- Exercise goal
According to the JaMarcus Shephard page below, what position did he play at DePauw University?

JaMarcus Shephard

Current position
- Title: Head coach
- Team: Oregon State
- Conference: Pac-12
- Record: 2–2

Biographical details
- Born: May 30, 1983 (age 43) Fort Wayne, Indiana, U.S.

Playing career

Football
- 2001–2004: DePauw
- Position: Wide receiver

Coaching career (HC unless noted)

Football
- 2005: Northrop HS (IN) (WR)
- 2006: Broad Ripple HS (IN) (WR/DB)
- 2011–2012: Western Kentucky (DA)
- 2013: Western Kentucky (OQC)
- 2014: Western Kentucky (WR)
- 2015: Western Kentucky (ST/WR)
- 2016: Washington State (IWR)
- 2017: Purdue (PGC/WR)
- 2018–2021: Purdue (co-OC/WR)
- 2022–2023: Washington (AHC/PGC/WR)
- 2024–2025: Alabama (AHC/co-OC/WR)
- 2026–present: Oregon State

Track and field
- 2007: DePauw (volunteer asst.)

Head coaching record
- Overall: 2–2

= JaMarcus Shephard =

American football player and coach (born 1983)

JaMarcus Shephard (born May 30, 1983) is an American college football coach. He has been the head coach for Oregon State University since November 2025.

==Playing career==
Shephard played wide receiver at DePauw University from 2001 to 2004. He finished his career third all-time in school history for career all-purpose yards and first in career kickoff yardage, a record that still stood as of 2019.

- Stored records
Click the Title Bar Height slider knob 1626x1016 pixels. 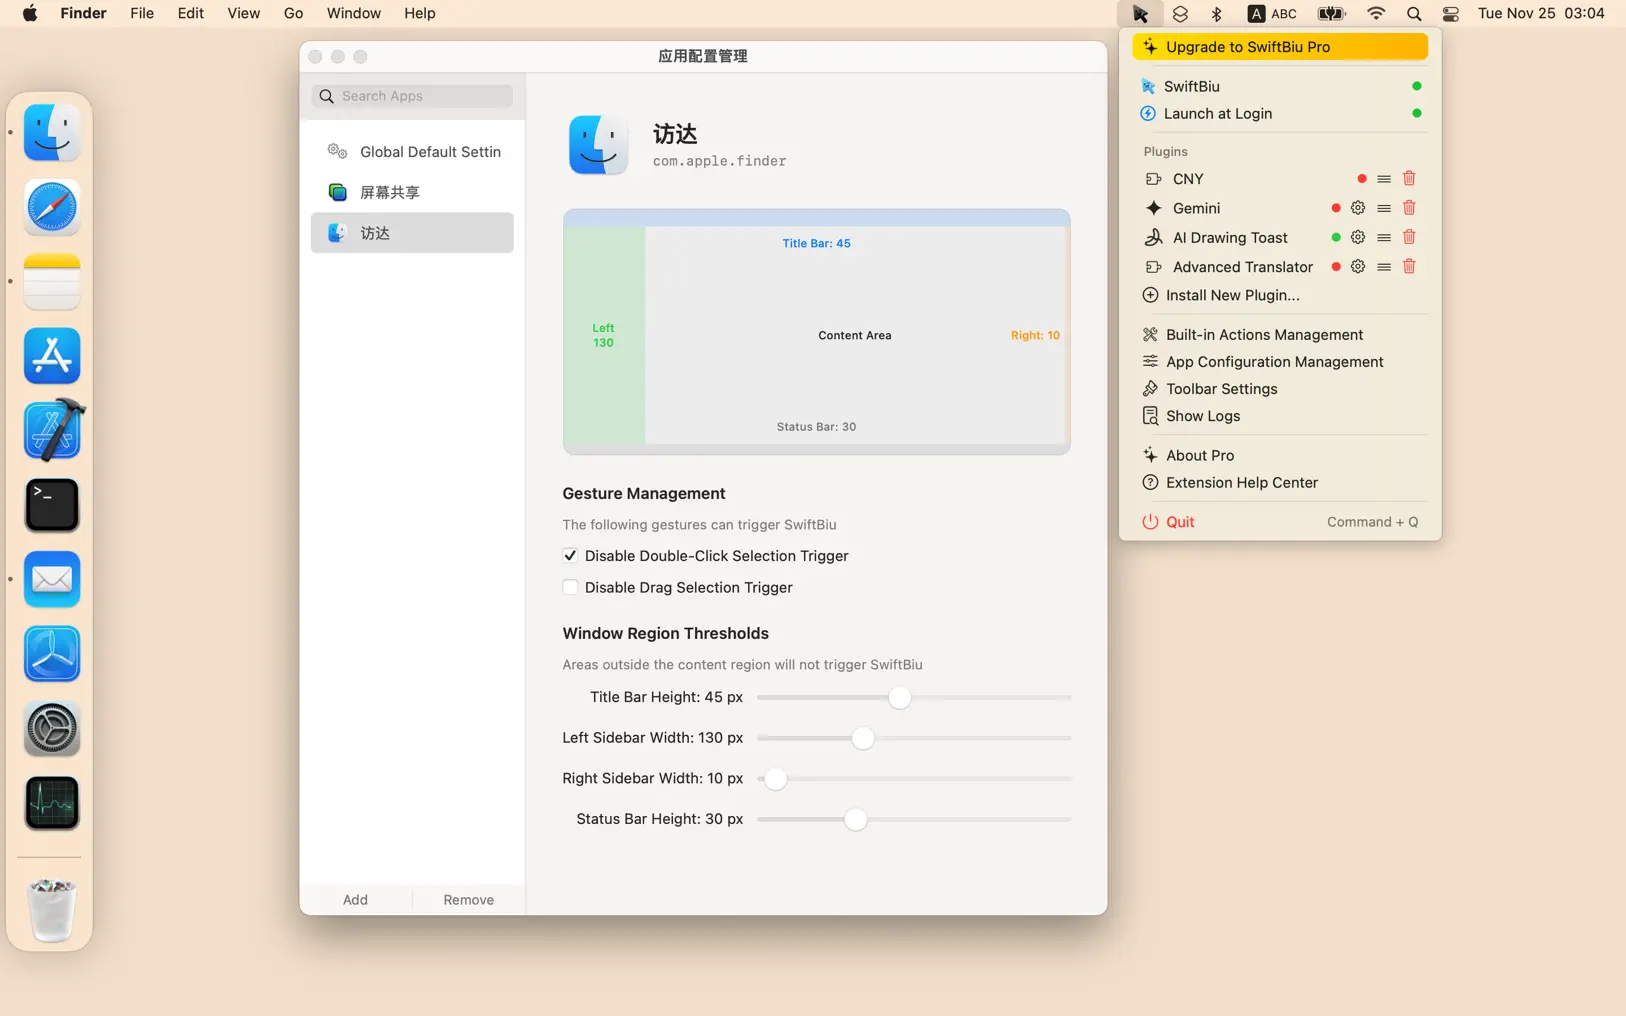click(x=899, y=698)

* * *

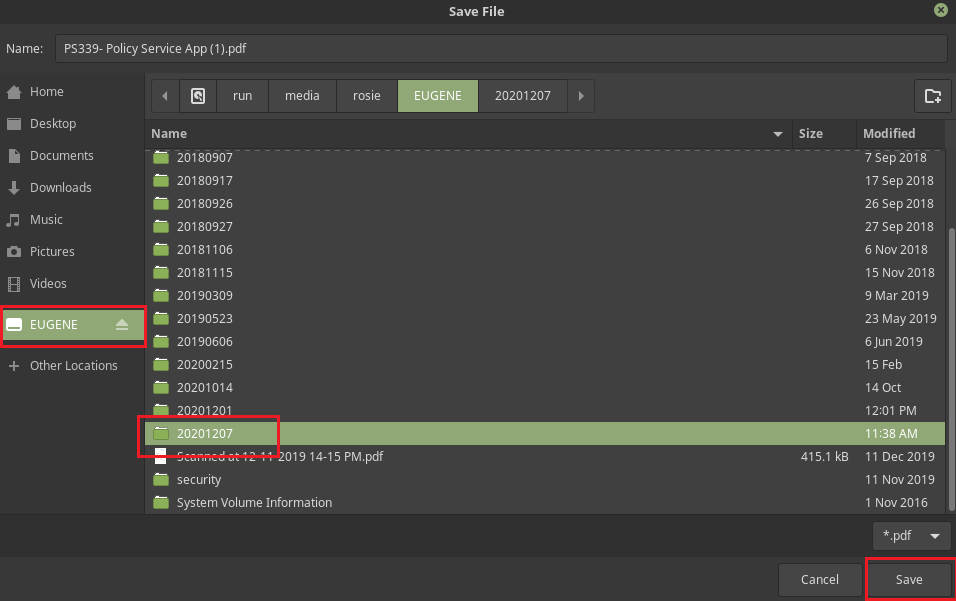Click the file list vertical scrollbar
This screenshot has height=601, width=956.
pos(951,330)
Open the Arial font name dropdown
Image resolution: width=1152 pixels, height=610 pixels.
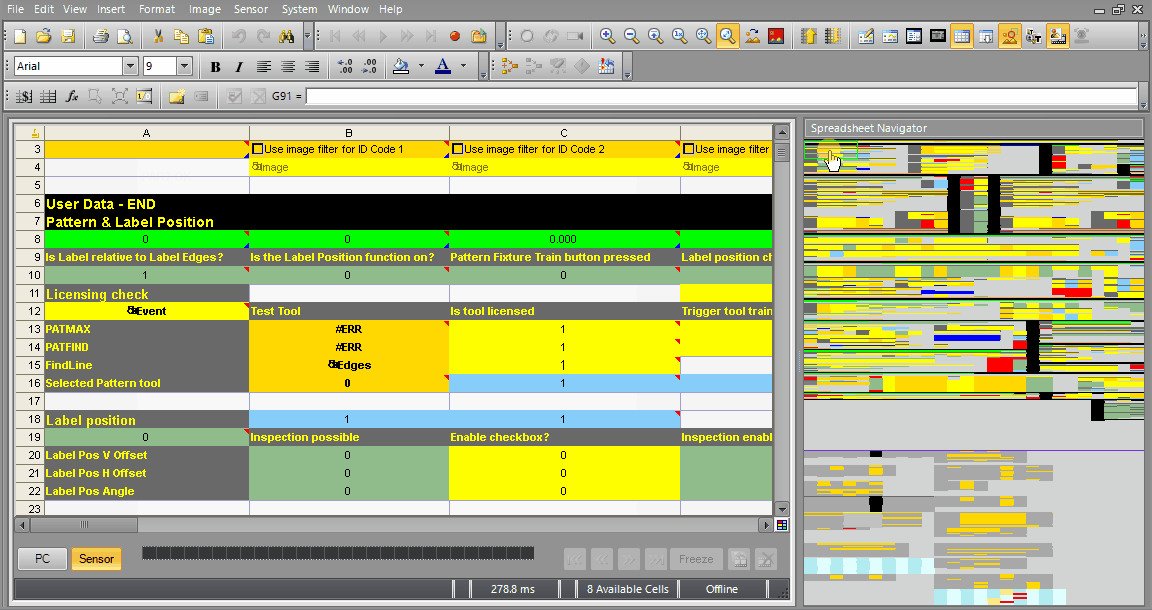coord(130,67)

---

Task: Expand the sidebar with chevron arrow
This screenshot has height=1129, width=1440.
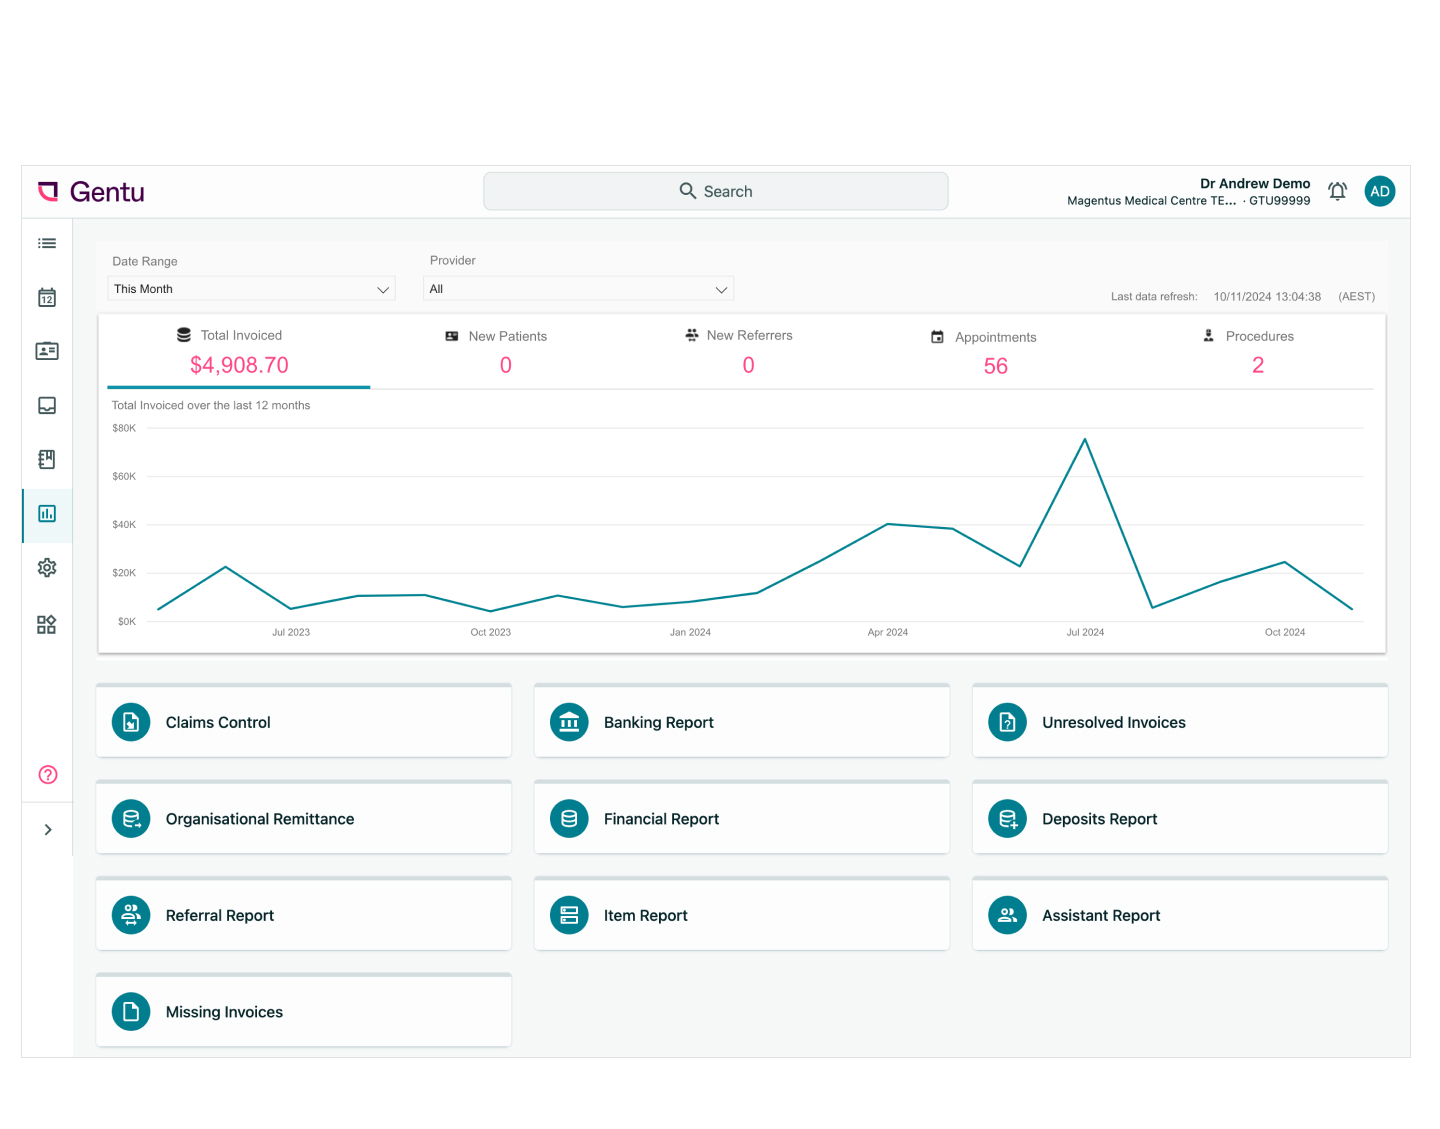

- Problem solution
Wide receiver